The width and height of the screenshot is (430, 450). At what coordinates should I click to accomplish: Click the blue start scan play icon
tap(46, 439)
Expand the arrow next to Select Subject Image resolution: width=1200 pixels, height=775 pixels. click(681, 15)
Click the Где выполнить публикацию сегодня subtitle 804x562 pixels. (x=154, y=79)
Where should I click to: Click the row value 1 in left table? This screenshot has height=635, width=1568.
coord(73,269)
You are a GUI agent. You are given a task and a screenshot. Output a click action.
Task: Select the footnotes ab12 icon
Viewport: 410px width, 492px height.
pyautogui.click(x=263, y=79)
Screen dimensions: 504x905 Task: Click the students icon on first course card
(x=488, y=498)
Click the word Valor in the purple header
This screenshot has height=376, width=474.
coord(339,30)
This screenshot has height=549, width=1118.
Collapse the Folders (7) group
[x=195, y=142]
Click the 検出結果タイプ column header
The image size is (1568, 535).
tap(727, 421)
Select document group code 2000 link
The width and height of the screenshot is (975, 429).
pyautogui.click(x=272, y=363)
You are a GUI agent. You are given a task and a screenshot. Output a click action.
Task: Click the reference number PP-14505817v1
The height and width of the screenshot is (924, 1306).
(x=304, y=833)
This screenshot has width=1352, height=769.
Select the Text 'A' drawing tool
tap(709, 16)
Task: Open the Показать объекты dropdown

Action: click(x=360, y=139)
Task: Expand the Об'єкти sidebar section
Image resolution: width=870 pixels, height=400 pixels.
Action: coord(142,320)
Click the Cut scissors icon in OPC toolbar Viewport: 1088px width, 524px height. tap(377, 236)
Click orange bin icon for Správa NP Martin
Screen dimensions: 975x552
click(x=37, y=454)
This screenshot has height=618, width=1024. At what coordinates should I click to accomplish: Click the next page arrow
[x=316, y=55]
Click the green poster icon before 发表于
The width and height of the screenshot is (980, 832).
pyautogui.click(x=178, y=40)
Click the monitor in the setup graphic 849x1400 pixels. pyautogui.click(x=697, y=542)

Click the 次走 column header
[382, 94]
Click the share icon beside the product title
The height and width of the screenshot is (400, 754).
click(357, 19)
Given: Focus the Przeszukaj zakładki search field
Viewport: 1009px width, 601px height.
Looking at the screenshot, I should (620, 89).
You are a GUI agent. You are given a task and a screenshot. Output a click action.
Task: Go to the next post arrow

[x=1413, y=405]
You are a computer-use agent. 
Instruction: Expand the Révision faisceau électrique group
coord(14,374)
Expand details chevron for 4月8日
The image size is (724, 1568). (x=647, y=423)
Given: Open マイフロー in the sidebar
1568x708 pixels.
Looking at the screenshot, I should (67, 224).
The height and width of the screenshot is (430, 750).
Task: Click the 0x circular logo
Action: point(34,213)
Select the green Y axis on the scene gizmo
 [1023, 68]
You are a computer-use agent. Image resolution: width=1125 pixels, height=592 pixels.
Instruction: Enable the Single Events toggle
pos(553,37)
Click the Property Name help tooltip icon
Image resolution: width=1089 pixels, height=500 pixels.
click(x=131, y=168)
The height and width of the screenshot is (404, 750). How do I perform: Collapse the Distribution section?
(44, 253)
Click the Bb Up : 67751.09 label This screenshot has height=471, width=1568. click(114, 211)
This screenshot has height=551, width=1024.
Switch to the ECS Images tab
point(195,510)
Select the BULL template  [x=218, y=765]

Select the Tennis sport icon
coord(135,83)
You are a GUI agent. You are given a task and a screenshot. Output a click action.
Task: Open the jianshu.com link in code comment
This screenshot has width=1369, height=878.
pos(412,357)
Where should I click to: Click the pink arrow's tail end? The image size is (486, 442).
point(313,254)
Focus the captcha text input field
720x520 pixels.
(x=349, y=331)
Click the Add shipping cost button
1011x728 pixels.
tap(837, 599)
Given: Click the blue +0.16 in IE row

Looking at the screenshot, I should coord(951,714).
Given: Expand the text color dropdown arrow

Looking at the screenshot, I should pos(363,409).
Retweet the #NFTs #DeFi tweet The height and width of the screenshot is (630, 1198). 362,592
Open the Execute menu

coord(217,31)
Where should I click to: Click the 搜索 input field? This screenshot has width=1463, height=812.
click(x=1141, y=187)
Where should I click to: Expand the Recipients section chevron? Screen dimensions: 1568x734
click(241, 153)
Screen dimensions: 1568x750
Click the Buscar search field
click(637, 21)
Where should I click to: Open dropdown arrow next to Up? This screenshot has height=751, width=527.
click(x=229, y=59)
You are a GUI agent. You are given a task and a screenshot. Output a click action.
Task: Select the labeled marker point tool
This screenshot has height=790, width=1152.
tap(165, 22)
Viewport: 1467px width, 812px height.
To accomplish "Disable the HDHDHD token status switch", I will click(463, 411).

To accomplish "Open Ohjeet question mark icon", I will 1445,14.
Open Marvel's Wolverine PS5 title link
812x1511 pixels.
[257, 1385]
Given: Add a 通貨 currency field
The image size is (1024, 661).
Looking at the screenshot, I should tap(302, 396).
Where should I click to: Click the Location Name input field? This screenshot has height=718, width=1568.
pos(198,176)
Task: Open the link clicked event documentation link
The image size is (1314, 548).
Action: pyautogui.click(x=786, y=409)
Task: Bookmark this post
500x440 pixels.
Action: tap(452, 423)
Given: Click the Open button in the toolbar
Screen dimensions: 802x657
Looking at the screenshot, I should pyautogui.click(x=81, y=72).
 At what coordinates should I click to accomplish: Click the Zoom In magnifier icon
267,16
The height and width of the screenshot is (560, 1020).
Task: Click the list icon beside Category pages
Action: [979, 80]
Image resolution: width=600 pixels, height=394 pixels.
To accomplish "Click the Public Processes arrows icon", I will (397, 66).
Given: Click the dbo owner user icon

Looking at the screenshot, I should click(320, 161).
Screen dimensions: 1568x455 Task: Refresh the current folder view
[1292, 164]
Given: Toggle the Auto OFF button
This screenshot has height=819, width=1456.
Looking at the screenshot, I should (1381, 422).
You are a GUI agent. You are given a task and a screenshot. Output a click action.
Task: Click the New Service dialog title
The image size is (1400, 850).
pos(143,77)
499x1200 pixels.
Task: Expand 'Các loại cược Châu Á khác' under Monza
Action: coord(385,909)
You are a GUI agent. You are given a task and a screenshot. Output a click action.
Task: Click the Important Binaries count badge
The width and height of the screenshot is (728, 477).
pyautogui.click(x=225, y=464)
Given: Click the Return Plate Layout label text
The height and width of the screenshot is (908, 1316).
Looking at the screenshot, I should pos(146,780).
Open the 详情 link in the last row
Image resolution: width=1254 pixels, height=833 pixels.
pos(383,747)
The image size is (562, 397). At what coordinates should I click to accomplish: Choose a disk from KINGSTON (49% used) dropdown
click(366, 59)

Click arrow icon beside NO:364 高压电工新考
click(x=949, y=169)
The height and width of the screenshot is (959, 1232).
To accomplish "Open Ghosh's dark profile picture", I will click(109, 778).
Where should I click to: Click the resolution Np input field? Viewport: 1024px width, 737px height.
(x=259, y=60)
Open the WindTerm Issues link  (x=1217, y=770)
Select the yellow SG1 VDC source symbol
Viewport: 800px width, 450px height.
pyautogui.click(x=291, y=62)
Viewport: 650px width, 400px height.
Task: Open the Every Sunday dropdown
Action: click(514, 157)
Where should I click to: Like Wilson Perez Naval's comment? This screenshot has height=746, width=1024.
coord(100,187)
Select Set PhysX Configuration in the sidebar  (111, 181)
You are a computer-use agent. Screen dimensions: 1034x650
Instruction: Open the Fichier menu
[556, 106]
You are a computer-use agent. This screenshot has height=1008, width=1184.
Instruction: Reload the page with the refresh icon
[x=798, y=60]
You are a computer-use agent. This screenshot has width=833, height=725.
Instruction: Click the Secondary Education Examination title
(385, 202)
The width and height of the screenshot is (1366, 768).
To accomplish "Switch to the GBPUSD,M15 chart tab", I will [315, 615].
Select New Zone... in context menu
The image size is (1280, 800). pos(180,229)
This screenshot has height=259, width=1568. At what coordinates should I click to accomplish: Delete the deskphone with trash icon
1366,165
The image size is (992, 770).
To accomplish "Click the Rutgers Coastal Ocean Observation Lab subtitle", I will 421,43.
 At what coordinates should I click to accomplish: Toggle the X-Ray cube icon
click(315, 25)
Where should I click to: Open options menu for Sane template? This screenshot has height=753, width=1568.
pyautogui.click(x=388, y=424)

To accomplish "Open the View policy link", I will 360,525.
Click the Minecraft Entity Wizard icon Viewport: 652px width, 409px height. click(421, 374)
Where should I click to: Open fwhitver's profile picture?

What is required:
Print only what lies in the material above starting at the line with "Select the green Y axis on the scene gizmo" and ending at the line with "Task: Open the jianshu.com", every line exactly as given.

Solution for this task:
Select the green Y axis on the scene gizmo
 [1023, 68]
You are a computer-use agent. Image resolution: width=1125 pixels, height=592 pixels.
Instruction: Enable the Single Events toggle
pos(553,37)
Click the Property Name help tooltip icon
Image resolution: width=1089 pixels, height=500 pixels.
click(x=131, y=168)
The height and width of the screenshot is (404, 750). How do I perform: Collapse the Distribution section?
(44, 253)
Click the Bb Up : 67751.09 label This screenshot has height=471, width=1568. click(114, 211)
This screenshot has height=551, width=1024.
Switch to the ECS Images tab
point(195,510)
Select the BULL template  [x=218, y=765]

Select the Tennis sport icon
coord(135,83)
You are a GUI agent. You are given a task and a screenshot. Output a click action.
Task: Open the jianshu.com link in code comment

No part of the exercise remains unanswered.